The above commands will print out timings every second. For the model part it seems to be hovering around 430ms (but I have also seen it below for a few iterations). Whereas loading the tensorflow js model appears to be around 250ms. (That is then also reflected in the overall fps)

Would be interested to see what timings you are getting or what tflite integration you are using.

allo- commented 3 years ago

I need to take some time to test your library and tool with working CUDA. I am not sure, but maybe quantized models are optimized for less accurate but faster GPU pipelines?

de-code commented 3 years ago

I need to take some time to test your library and tool with working CUDA.

Yes, please do and let me know if there are any issues. There are no developer information at the moment but should be fairly straightforward (with make targets).

I am not sure, but maybe quantized models are optimized for less accurate GPU pipelines?

That's quite possible. Although @Nerdyvedi mentioned having tested it on a CPU as well. So it's probably something to do with the tflite integration as well.

Nerdyvedi commented 3 years ago

I used the following code to test tflite

Initialising interpreter interpreter = tf.lite.Interpreter(model_path="resnet_float_16.tflite") interpreter.allocate_tensors()

Then, inside the loop , getting the prediction interpreter.set_tensor(input_details[0]['index'], sample_image). interpreter.invoke() segment_logits = interpreter.get_tensor(211)

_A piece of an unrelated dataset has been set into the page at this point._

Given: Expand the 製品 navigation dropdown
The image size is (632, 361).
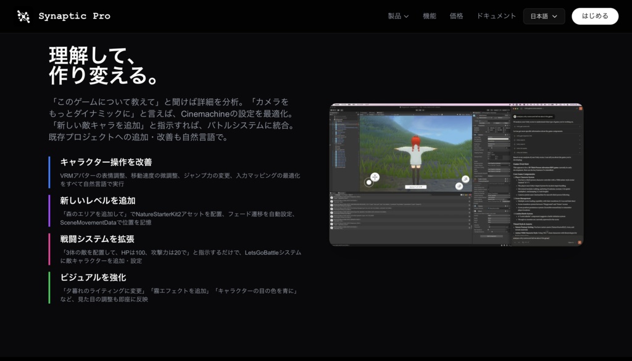Looking at the screenshot, I should [397, 17].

I just used it to get the mask

de-code commented 3 years ago

I had one slight performance issue in that I was resizing the tensors. Getting just the float_segments vs getting all tensors doesn't seem make a noticable difference. I am still getting much higher timings.

Are you not resizing the input tensor as well? By default it seems to have the resolution of 769x433 (width x height). Or what internal resolution are you using? (I am using 417x241).